What the exercise asks
Each record must be printed again exactly as it appears.

Provided records
•••••
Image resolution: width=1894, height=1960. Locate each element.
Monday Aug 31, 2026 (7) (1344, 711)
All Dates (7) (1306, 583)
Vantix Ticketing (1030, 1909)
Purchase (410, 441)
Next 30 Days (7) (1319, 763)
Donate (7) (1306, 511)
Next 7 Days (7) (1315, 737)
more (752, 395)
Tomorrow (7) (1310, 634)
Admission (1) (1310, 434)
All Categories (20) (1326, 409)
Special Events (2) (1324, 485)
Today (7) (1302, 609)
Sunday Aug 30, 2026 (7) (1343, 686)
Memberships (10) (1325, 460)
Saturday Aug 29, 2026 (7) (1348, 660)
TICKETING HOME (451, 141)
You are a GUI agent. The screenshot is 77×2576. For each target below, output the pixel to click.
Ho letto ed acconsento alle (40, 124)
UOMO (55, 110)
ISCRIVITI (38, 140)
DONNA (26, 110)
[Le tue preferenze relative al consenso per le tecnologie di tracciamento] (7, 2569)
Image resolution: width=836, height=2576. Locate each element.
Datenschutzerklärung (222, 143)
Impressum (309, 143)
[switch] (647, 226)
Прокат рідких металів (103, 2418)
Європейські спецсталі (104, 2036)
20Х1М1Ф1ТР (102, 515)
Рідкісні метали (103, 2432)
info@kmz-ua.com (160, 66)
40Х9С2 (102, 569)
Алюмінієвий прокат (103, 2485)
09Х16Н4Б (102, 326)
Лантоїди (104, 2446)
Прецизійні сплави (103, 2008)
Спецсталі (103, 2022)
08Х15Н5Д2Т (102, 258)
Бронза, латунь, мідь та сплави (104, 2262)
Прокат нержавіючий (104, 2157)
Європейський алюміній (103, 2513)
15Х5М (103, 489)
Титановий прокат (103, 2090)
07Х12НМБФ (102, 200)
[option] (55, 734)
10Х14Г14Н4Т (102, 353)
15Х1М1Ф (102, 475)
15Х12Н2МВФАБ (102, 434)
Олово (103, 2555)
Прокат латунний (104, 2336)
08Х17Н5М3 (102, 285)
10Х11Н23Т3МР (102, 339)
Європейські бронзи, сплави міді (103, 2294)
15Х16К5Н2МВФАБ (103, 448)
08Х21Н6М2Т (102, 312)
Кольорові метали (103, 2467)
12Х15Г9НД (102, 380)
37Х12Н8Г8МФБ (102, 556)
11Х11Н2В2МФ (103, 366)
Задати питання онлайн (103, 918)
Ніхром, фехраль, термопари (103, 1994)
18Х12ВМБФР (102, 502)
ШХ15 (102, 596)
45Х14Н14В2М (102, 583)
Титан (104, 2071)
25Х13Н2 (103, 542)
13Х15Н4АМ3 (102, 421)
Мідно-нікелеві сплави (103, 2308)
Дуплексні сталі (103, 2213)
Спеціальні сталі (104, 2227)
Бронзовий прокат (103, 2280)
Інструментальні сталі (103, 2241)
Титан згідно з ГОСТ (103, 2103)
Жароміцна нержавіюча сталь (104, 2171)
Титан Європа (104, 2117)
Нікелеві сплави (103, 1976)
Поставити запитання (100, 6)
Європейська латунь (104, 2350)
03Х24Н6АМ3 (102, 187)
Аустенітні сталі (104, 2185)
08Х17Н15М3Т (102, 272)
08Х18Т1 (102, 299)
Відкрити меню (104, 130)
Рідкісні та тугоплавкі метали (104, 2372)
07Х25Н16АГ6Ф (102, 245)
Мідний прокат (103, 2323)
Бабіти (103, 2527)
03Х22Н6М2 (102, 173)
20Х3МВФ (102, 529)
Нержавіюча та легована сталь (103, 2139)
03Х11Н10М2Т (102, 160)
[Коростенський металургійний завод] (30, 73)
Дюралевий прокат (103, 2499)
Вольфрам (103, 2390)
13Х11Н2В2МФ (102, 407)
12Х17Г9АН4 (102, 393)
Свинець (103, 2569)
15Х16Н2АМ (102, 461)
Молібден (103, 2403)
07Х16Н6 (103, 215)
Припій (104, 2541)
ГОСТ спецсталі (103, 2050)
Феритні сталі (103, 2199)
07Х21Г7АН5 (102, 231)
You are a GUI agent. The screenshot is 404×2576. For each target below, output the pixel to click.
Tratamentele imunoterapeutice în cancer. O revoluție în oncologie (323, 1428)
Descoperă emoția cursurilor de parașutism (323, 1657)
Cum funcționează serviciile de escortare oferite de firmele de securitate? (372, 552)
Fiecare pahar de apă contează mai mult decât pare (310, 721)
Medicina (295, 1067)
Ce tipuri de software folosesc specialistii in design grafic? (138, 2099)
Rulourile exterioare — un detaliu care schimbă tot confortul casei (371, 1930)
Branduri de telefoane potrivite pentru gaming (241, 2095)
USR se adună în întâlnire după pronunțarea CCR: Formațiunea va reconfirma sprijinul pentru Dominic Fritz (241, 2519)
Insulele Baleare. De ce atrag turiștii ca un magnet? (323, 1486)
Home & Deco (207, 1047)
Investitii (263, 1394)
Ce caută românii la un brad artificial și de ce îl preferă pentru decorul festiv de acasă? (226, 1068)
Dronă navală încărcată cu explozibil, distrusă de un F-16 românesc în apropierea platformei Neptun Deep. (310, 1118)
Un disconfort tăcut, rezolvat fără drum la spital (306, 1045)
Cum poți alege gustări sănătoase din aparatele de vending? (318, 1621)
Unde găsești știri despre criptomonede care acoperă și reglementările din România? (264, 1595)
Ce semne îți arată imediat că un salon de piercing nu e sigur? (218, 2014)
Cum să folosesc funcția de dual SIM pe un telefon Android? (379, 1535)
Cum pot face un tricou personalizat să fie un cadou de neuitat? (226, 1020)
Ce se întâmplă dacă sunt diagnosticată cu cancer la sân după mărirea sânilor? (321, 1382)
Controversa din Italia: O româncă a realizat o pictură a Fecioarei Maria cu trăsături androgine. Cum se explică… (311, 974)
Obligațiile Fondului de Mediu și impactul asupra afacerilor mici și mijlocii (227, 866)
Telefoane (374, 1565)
•••••
Result of this task
Image resolution: width=1894, height=1960. Locate each element.
Monday Aug 31, 2026 (7) (1344, 711)
All Dates (7) (1306, 583)
Vantix Ticketing (1030, 1909)
Purchase (410, 441)
Next 30 Days (7) (1319, 763)
Donate (7) (1306, 511)
Next 7 Days (7) (1315, 737)
more (752, 395)
Tomorrow (7) (1310, 634)
Admission (1) (1310, 434)
All Categories (20) (1326, 409)
Special Events (2) (1324, 485)
Today (7) (1302, 609)
Sunday Aug 30, 2026 (7) (1343, 686)
Memberships (10) (1325, 460)
Saturday Aug 29, 2026 (7) (1348, 660)
TICKETING HOME (451, 141)
You are a GUI agent. The screenshot is 77×2576. For each target below, output the pixel to click.
Ho letto ed acconsento alle (40, 124)
UOMO (55, 110)
ISCRIVITI (38, 140)
DONNA (26, 110)
[Le tue preferenze relative al consenso per le tecnologie di tracciamento] (7, 2569)
Image resolution: width=836, height=2576. Locate each element.
Datenschutzerklärung (222, 143)
Impressum (309, 143)
[switch] (647, 226)
Прокат рідких металів (103, 2418)
Європейські спецсталі (104, 2036)
20Х1М1Ф1ТР (102, 515)
Рідкісні метали (103, 2432)
info@kmz-ua.com (160, 66)
40Х9С2 (102, 569)
Алюмінієвий прокат (103, 2485)
09Х16Н4Б (102, 326)
Лантоїди (104, 2446)
Прецизійні сплави (103, 2008)
Спецсталі (103, 2022)
08Х15Н5Д2Т (102, 258)
Бронза, латунь, мідь та сплави (104, 2262)
Прокат нержавіючий (104, 2157)
Європейський алюміній (103, 2513)
15Х5М (103, 489)
Титановий прокат (103, 2090)
07Х12НМБФ (102, 200)
[option] (55, 734)
10Х14Г14Н4Т (102, 353)
15Х1М1Ф (102, 475)
15Х12Н2МВФАБ (102, 434)
Олово (103, 2555)
Прокат латунний (104, 2336)
08Х17Н5М3 (102, 285)
10Х11Н23Т3МР (102, 339)
Європейські бронзи, сплави міді (103, 2294)
15Х16К5Н2МВФАБ (103, 448)
08Х21Н6М2Т (102, 312)
Кольорові метали (103, 2467)
12Х15Г9НД (102, 380)
37Х12Н8Г8МФБ (102, 556)
11Х11Н2В2МФ (103, 366)
Задати питання онлайн (103, 918)
Ніхром, фехраль, термопари (103, 1994)
18Х12ВМБФР (102, 502)
ШХ15 (102, 596)
45Х14Н14В2М (102, 583)
Титан (104, 2071)
25Х13Н2 (103, 542)
13Х15Н4АМ3 (102, 421)
Мідно-нікелеві сплави (103, 2308)
Дуплексні сталі (103, 2213)
Спеціальні сталі (104, 2227)
Бронзовий прокат (103, 2280)
Інструментальні сталі (103, 2241)
Титан згідно з ГОСТ (103, 2103)
Жароміцна нержавіюча сталь (104, 2171)
Титан Європа (104, 2117)
Нікелеві сплави (103, 1976)
Поставити запитання (100, 6)
Європейська латунь (104, 2350)
03Х24Н6АМ3 (102, 187)
Аустенітні сталі (104, 2185)
08Х17Н15М3Т (102, 272)
08Х18Т1 (102, 299)
Відкрити меню (104, 130)
Рідкісні та тугоплавкі метали (104, 2372)
07Х25Н16АГ6Ф (102, 245)
Мідний прокат (103, 2323)
Бабіти (103, 2527)
03Х22Н6М2 (102, 173)
20Х3МВФ (102, 529)
Нержавіюча та легована сталь (103, 2139)
03Х11Н10М2Т (102, 160)
[Коростенський металургійний завод] (30, 73)
Дюралевий прокат (103, 2499)
Вольфрам (103, 2390)
13Х11Н2В2МФ (102, 407)
12Х17Г9АН4 (102, 393)
Свинець (103, 2569)
15Х16Н2АМ (102, 461)
Молібден (103, 2403)
07Х16Н6 (103, 215)
Припій (104, 2541)
ГОСТ спецсталі (103, 2050)
Феритні сталі (103, 2199)
07Х21Г7АН5 (102, 231)
You are a GUI agent. The screenshot is 404×2576. For each target below, output the pixel to click.
Tratamentele imunoterapeutice în cancer. O revoluție în oncologie (323, 1428)
Descoperă emoția cursurilor de parașutism (323, 1657)
Cum funcționează serviciile de escortare oferite de firmele de securitate? (372, 552)
Fiecare pahar de apă contează mai mult decât pare (310, 721)
Medicina (295, 1067)
Ce tipuri de software folosesc specialistii in design grafic? (138, 2099)
Rulourile exterioare — un detaliu care schimbă tot confortul casei (371, 1930)
Branduri de telefoane potrivite pentru gaming (241, 2095)
USR se adună în întâlnire după pronunțarea CCR: Formațiunea va reconfirma sprijinul pentru Dominic Fritz (241, 2519)
Insulele Baleare. De ce atrag turiștii ca un magnet? (323, 1486)
Home & Deco (207, 1047)
Investitii (263, 1394)
Ce caută românii la un brad artificial și de ce îl preferă pentru decorul festiv de acasă? (226, 1068)
Dronă navală încărcată cu explozibil, distrusă de un F-16 românesc în apropierea platformei Neptun Deep. (310, 1118)
Un disconfort tăcut, rezolvat fără drum la spital (306, 1045)
Cum poți alege gustări sănătoase din aparatele de vending? (318, 1621)
Unde găsești știri despre criptomonede care acoperă și reglementările din România? (264, 1595)
Ce semne îți arată imediat că un salon de piercing nu e sigur? (218, 2014)
Cum să folosesc funcția de dual SIM pe un telefon Android? (379, 1535)
Cum pot face un tricou personalizat să fie un cadou de neuitat? (226, 1020)
Ce se întâmplă dacă sunt diagnosticată cu cancer la sân după mărirea sânilor? (321, 1382)
Controversa din Italia: O româncă a realizat o pictură a Fecioarei Maria cu trăsături androgine. Cum se explică… (311, 974)
Obligațiile Fondului de Mediu și impactul asupra afacerilor mici și mijlocii (227, 866)
Telefoane (374, 1565)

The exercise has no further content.